* _DATA EXTRACT_:
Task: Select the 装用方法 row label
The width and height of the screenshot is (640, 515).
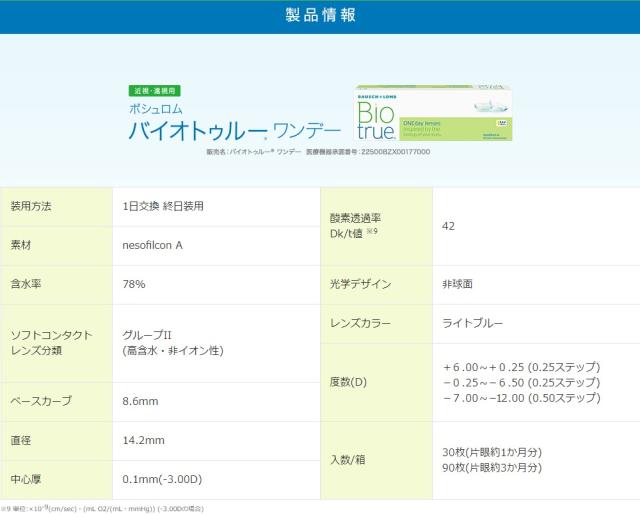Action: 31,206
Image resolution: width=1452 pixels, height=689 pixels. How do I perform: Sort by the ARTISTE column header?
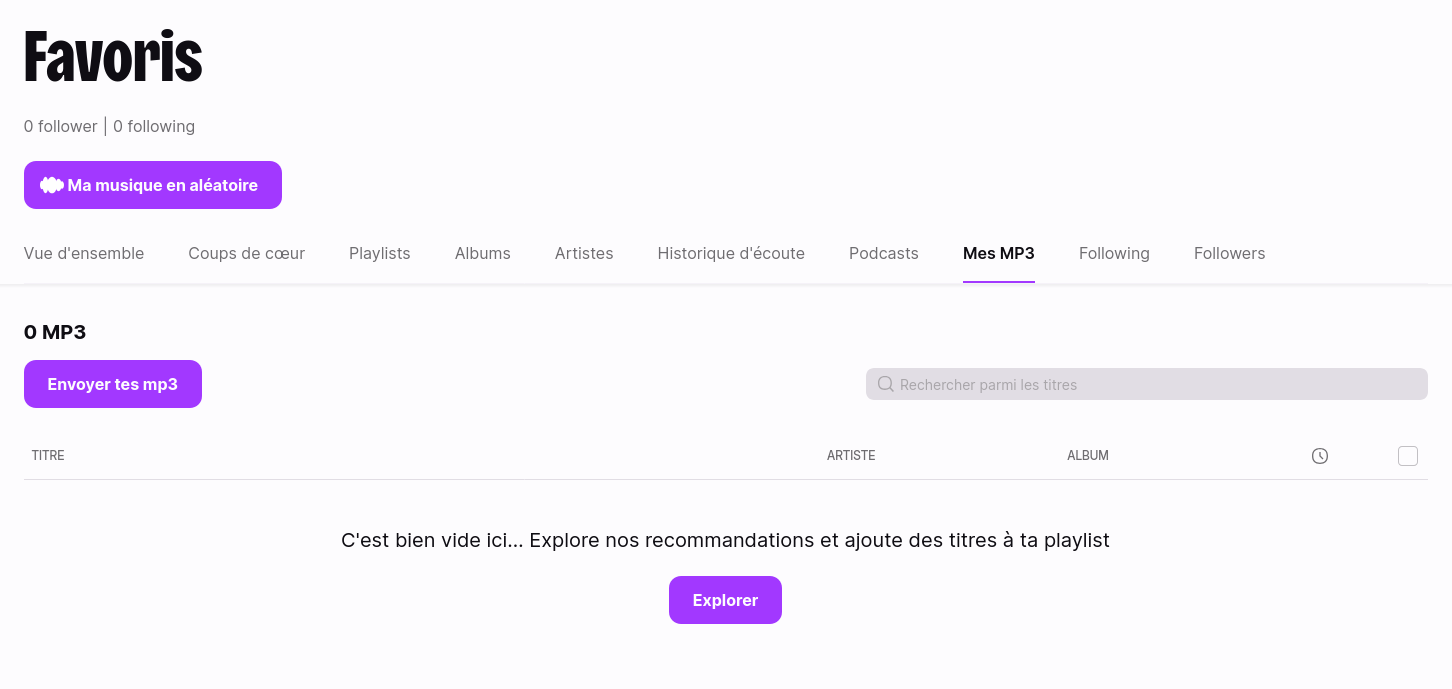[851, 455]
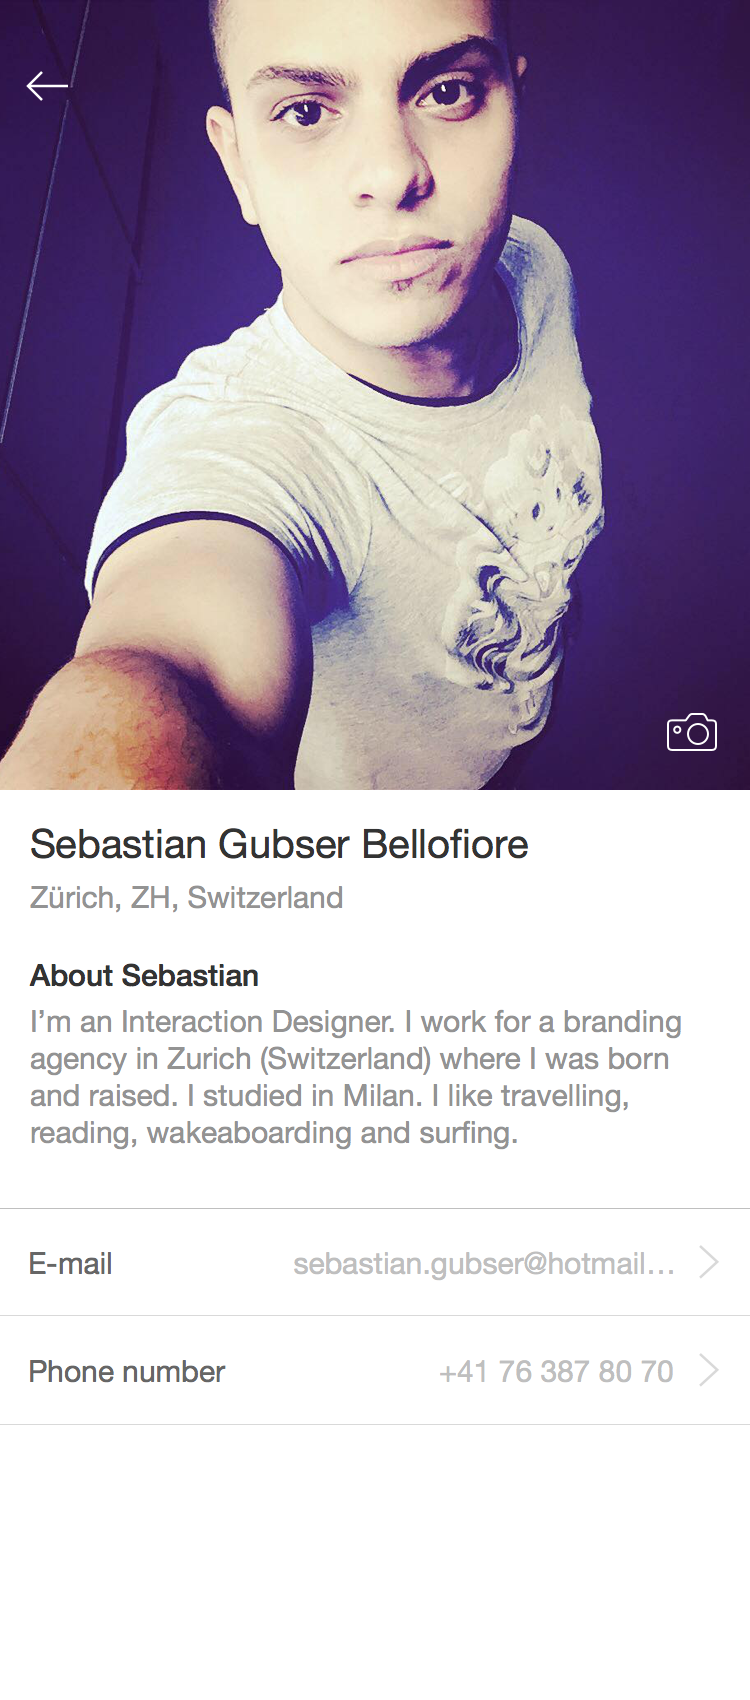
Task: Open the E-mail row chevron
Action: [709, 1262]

...

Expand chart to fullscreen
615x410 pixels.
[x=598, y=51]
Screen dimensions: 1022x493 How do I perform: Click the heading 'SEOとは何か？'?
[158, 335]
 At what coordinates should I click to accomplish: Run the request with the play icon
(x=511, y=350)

--

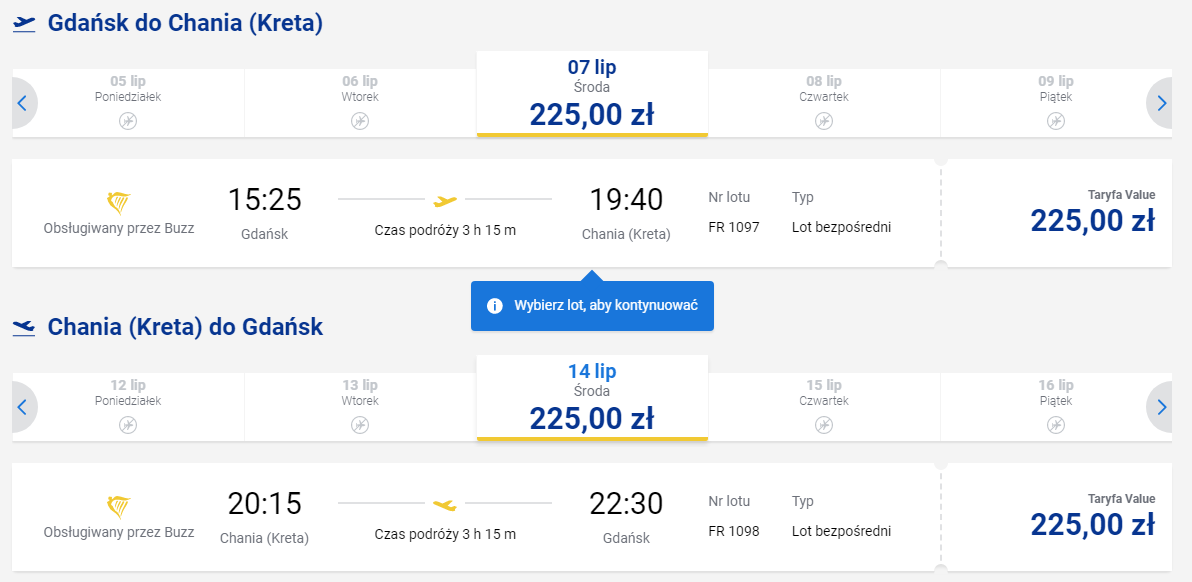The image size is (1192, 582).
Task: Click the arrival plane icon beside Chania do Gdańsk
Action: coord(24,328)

* _WHAT TO PRODUCE_:
Arrange the lines of the listing from the line containing "Image resolution: width=1452" through the line containing "Action: [709, 1262]" as a numbered list, omitting blank lines and leaving out the pictures.

* _SOLUTION BELOW_:
1. Image resolution: width=1452 pixels, height=689 pixels. How do I perform: Sort by the ARTISTE column header?
2. [851, 455]
3. Task: Open the E-mail row chevron
4. Action: [709, 1262]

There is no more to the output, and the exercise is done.